The overall perforation rate was 0.5% (3/562) in prospective studies, 0.4% (11/2548) in all studies, while 0% (0/175) in RCTs (Table 4).

Application of other meta-analytical models (fixed-effect vs. random-effect analysis) and summary statistics (OR vs. RR vs. RD vs. Peto’s OR) did not affect the outcomes significantly in the main analyses; thus, our conclusions remain unaltered (Suppl. Table 1).

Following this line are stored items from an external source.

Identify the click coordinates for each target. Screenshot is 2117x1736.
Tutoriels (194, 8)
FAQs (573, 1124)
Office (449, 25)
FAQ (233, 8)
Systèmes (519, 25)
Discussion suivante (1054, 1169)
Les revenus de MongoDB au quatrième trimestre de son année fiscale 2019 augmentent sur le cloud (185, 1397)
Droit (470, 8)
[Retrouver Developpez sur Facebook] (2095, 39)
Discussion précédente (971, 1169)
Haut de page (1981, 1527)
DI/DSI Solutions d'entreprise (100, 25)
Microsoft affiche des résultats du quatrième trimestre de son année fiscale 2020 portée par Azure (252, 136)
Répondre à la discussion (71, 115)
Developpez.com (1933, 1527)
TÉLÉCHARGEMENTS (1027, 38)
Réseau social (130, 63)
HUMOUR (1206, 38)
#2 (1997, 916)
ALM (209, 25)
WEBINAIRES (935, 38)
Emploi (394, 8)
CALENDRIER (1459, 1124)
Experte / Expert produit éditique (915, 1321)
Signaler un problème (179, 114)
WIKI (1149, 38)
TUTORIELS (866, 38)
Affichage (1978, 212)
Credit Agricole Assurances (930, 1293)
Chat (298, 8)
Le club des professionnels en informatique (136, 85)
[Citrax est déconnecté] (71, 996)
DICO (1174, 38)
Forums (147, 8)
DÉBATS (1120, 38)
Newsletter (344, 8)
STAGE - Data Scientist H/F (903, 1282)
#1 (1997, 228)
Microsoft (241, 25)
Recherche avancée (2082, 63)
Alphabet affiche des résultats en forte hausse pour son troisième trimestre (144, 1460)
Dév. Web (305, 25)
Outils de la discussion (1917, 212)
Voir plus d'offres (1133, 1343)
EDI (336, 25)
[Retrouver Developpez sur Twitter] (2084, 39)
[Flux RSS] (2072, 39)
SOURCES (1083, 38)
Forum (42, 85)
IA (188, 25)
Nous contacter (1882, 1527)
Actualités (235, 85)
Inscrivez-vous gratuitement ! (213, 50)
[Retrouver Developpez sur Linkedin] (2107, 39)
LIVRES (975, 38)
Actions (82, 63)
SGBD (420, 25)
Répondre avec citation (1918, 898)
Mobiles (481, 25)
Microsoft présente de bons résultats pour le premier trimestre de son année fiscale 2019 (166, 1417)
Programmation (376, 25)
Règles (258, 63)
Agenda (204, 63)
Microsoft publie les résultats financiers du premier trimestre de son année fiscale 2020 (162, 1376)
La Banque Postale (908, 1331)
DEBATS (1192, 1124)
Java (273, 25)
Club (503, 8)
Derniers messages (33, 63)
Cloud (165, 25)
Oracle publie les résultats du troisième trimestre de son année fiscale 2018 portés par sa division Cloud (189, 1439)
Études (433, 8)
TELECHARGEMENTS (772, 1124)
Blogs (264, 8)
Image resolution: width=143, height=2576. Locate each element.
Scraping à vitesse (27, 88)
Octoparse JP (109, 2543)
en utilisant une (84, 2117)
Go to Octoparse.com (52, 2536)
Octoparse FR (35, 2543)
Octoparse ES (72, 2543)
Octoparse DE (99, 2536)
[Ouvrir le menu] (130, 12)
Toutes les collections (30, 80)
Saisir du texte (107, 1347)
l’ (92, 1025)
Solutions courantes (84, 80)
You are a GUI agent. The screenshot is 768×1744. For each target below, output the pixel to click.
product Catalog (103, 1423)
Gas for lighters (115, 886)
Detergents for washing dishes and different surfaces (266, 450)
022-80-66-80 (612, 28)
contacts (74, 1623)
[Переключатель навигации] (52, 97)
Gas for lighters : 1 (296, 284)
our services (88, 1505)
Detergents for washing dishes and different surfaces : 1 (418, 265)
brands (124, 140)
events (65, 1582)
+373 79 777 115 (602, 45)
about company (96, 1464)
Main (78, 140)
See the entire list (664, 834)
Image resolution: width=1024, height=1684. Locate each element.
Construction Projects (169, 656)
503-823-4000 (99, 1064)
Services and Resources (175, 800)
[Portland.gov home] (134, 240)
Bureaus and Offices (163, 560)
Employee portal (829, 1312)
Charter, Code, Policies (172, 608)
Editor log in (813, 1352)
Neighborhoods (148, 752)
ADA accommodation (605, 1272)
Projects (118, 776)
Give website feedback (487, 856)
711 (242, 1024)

However, subgroup analyses excluding non-RCTs, sequential trials, and studies only available in an abstract form altered significantly some results (i.e., success rate in TPS vs. DGW and PEP rate in TPS vs. NKF comparisons, respectively) (Suppl. Table 2, Figs. 1 and 2).

Pancreatic duct stricture or chronic pancreatitis could potentially develop after pancreatic sphincterotomy; therefore, a longer follow-up period is needed to detect these adverse outcomes [11]. Small caliber pancreatic stents could rarely cause pancreatic ductal changes in long term (1 month or longer) [51, 52]. Only one prospective study, a case series with 116 patients, reported a median 5-month follow-up (range 2–35) with no late adverse events [30]. Another paper similarly did not report late chronic pancreatitis or ductitis from PPS; no strictures were described during longer, however not specified, follow-up [22] (Table 3). A few retrospective studies also published longer-term results: Miao et al. [45] reported no stricture after 4 months of follow-up period, while Barakat et al. [33] found no late stricture formation after an unknown length of “long-term” follow-up.